Cerebral Vascular K IR 2.x Channels are Distinctly Regulated by Membrane Lipids and Hemodynamic Forces.

This study examined membrane lipid (phosphatidylinositol‐bis‐phosphate (PIP 2 ) and cholesterol) regulation of cerebral arterial K IR and whether these signaling molecules enable distinct channel pools to uniquely sense hemodynamic forces. Endothelial and smooth muscle cells were freshly isolated from rat cerebral arteries; patch‐clamp electrophysiology, Q‐PCR and immunohistochemistry delineated K IR channel activity and expression. Electrophysiology revealed a Ba 2+ ‐sensitive K IR current in smooth muscle and endothelial cells, while Q‐PCR and immunohistochemistry confirmed K IR 2.x mRNA and protein expression respectively. Each cellular pool of K IR channels was sensitive to particular membrane lipids and hemodynamic forces. Endothelial K IR responded dynamically to PIP 2 manipulations, and laminar flow activated this channel pool in a PIP 2 dependent manner. In contrast, smooth muscle K IR reacted to cholesterol perturbations, and pressure stimuli (e.g. hyposmotic challenge or negative pressure application) modulated this channel pool in a cholesterol dependent manner. The flow and pressure sensitivity of K IR channels was confirmed in intact cerebral arteries using vessel myography. In summary, while both vascular cell types express K IR 2.x channels, each pool is distinctly regulated by membrane lipids and hemodynamic stimuli. This emerging picture of K IR regulation advances our mechanistic understanding of how hemodynamic forces interact to control arterial tone development.

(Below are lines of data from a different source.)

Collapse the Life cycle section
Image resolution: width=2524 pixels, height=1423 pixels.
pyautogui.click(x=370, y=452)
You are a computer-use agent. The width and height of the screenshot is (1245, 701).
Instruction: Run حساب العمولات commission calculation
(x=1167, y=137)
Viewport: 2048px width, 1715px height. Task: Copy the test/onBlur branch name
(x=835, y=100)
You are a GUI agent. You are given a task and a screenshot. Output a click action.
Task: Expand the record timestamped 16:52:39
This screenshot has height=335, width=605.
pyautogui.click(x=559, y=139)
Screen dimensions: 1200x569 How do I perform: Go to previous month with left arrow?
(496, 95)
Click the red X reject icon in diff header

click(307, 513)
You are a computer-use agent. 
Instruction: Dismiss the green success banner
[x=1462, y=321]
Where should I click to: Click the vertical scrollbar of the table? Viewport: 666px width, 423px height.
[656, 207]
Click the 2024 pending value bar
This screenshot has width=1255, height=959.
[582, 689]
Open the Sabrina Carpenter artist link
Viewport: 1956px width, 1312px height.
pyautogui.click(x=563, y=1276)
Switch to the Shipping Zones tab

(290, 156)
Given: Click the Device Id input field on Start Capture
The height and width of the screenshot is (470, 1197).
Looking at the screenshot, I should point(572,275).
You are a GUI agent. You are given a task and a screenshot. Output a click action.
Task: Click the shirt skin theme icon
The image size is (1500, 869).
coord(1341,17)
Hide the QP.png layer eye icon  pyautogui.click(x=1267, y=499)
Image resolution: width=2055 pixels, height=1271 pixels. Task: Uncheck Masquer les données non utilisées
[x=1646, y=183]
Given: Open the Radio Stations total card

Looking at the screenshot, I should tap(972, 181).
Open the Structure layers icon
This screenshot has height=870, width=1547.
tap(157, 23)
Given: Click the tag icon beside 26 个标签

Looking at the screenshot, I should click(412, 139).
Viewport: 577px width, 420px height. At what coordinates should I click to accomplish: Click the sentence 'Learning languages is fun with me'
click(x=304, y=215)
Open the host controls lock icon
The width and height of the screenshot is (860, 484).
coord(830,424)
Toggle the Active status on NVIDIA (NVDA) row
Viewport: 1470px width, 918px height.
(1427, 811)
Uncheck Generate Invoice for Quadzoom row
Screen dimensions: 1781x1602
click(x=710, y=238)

Support or Funding Information This research was supported by an operating grant from the Canadian Institute of Health Research. DG Welsh is Rorabeck Chair of Molecular Neuroscience and Vascular Biology at the University of Western Ontario. This abstract is from the Experimental Biology 2018 Meeting. There is no full text article associated with this abstract published in The FASEB Journal .